--- DATA SUPPLIED ---
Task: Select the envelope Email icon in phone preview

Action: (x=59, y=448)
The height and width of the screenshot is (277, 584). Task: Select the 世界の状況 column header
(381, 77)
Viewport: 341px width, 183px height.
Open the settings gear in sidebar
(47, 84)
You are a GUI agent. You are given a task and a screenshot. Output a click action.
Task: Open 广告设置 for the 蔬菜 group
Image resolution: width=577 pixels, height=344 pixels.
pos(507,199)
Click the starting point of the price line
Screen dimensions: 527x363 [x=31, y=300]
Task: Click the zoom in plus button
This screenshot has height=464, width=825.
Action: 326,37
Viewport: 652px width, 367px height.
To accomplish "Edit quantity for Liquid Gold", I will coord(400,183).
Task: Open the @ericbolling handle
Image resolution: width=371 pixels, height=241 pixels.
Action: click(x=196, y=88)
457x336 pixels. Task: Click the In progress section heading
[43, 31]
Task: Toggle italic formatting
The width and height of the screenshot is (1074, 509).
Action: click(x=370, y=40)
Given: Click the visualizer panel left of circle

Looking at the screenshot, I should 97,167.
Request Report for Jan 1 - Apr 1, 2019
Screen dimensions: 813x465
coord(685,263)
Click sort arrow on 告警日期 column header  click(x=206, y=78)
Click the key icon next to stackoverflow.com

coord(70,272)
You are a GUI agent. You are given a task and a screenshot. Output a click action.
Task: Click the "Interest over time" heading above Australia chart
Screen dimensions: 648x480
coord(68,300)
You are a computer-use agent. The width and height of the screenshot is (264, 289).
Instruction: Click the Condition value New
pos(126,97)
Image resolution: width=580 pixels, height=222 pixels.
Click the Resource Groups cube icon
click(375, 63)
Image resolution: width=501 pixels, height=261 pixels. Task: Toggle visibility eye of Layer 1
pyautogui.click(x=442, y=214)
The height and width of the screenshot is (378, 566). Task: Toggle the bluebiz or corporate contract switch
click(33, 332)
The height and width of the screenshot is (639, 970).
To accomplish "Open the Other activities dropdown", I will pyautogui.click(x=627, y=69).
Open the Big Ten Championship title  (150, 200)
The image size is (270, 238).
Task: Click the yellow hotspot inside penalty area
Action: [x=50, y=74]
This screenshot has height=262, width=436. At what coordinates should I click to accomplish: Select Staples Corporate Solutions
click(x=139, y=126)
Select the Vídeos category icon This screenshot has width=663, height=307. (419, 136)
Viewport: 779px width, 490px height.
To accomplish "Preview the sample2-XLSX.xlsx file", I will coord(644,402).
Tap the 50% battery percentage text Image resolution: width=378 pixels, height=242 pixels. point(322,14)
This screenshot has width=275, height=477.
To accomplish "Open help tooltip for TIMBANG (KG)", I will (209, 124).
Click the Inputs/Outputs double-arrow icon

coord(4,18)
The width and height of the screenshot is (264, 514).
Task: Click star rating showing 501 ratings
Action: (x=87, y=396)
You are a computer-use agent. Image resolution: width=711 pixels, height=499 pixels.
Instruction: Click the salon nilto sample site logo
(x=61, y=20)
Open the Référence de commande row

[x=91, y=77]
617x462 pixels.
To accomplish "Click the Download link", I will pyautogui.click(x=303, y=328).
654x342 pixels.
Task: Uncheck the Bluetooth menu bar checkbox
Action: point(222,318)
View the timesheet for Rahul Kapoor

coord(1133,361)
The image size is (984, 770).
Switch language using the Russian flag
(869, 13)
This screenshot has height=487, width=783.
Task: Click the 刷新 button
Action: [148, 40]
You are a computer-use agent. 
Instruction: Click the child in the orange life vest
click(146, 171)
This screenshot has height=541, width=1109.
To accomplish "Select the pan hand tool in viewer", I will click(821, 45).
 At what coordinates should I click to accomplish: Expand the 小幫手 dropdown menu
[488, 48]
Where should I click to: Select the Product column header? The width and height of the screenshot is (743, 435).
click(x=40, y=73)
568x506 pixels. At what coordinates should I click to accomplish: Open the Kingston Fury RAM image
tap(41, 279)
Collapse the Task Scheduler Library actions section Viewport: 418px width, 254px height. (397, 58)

--- EXERCISE ---
Prepare a faithful transcription of the material above, with nothing altered.

--- REPLY TO THE TASK ---
Task: Select the envelope Email icon in phone preview

Action: (x=59, y=448)
The height and width of the screenshot is (277, 584). Task: Select the 世界の状況 column header
(381, 77)
Viewport: 341px width, 183px height.
Open the settings gear in sidebar
(47, 84)
You are a GUI agent. You are given a task and a screenshot. Output a click action.
Task: Open 广告设置 for the 蔬菜 group
Image resolution: width=577 pixels, height=344 pixels.
pos(507,199)
Click the starting point of the price line
Screen dimensions: 527x363 [x=31, y=300]
Task: Click the zoom in plus button
This screenshot has height=464, width=825.
Action: 326,37
Viewport: 652px width, 367px height.
To accomplish "Edit quantity for Liquid Gold", I will coord(400,183).
Task: Open the @ericbolling handle
Image resolution: width=371 pixels, height=241 pixels.
Action: click(x=196, y=88)
457x336 pixels. Task: Click the In progress section heading
[43, 31]
Task: Toggle italic formatting
The width and height of the screenshot is (1074, 509).
Action: click(x=370, y=40)
Given: Click the visualizer panel left of circle

Looking at the screenshot, I should 97,167.
Request Report for Jan 1 - Apr 1, 2019
Screen dimensions: 813x465
coord(685,263)
Click sort arrow on 告警日期 column header  click(x=206, y=78)
Click the key icon next to stackoverflow.com

coord(70,272)
You are a GUI agent. You are given a task and a screenshot. Output a click action.
Task: Click the "Interest over time" heading above Australia chart
Screen dimensions: 648x480
coord(68,300)
You are a computer-use agent. The width and height of the screenshot is (264, 289).
Instruction: Click the Condition value New
pos(126,97)
Image resolution: width=580 pixels, height=222 pixels.
Click the Resource Groups cube icon
click(375, 63)
Image resolution: width=501 pixels, height=261 pixels. Task: Toggle visibility eye of Layer 1
pyautogui.click(x=442, y=214)
The height and width of the screenshot is (378, 566). Task: Toggle the bluebiz or corporate contract switch
click(33, 332)
The height and width of the screenshot is (639, 970).
To accomplish "Open the Other activities dropdown", I will pyautogui.click(x=627, y=69).
Open the Big Ten Championship title  (150, 200)
The image size is (270, 238).
Task: Click the yellow hotspot inside penalty area
Action: [x=50, y=74]
This screenshot has height=262, width=436. At what coordinates should I click to accomplish: Select Staples Corporate Solutions
click(x=139, y=126)
Select the Vídeos category icon This screenshot has width=663, height=307. (419, 136)
Viewport: 779px width, 490px height.
To accomplish "Preview the sample2-XLSX.xlsx file", I will coord(644,402).
Tap the 50% battery percentage text Image resolution: width=378 pixels, height=242 pixels. point(322,14)
This screenshot has width=275, height=477.
To accomplish "Open help tooltip for TIMBANG (KG)", I will (209, 124).
Click the Inputs/Outputs double-arrow icon

coord(4,18)
The width and height of the screenshot is (264, 514).
Task: Click star rating showing 501 ratings
Action: (x=87, y=396)
You are a computer-use agent. Image resolution: width=711 pixels, height=499 pixels.
Instruction: Click the salon nilto sample site logo
(x=61, y=20)
Open the Référence de commande row

[x=91, y=77]
617x462 pixels.
To accomplish "Click the Download link", I will pyautogui.click(x=303, y=328).
654x342 pixels.
Task: Uncheck the Bluetooth menu bar checkbox
Action: point(222,318)
View the timesheet for Rahul Kapoor

coord(1133,361)
The image size is (984, 770).
Switch language using the Russian flag
(869, 13)
This screenshot has height=487, width=783.
Task: Click the 刷新 button
Action: [148, 40]
You are a computer-use agent. 
Instruction: Click the child in the orange life vest
click(146, 171)
This screenshot has height=541, width=1109.
To accomplish "Select the pan hand tool in viewer", I will click(821, 45).
 At what coordinates should I click to accomplish: Expand the 小幫手 dropdown menu
[488, 48]
Where should I click to: Select the Product column header? The width and height of the screenshot is (743, 435).
click(x=40, y=73)
568x506 pixels. At what coordinates should I click to accomplish: Open the Kingston Fury RAM image
tap(41, 279)
Collapse the Task Scheduler Library actions section Viewport: 418px width, 254px height. (397, 58)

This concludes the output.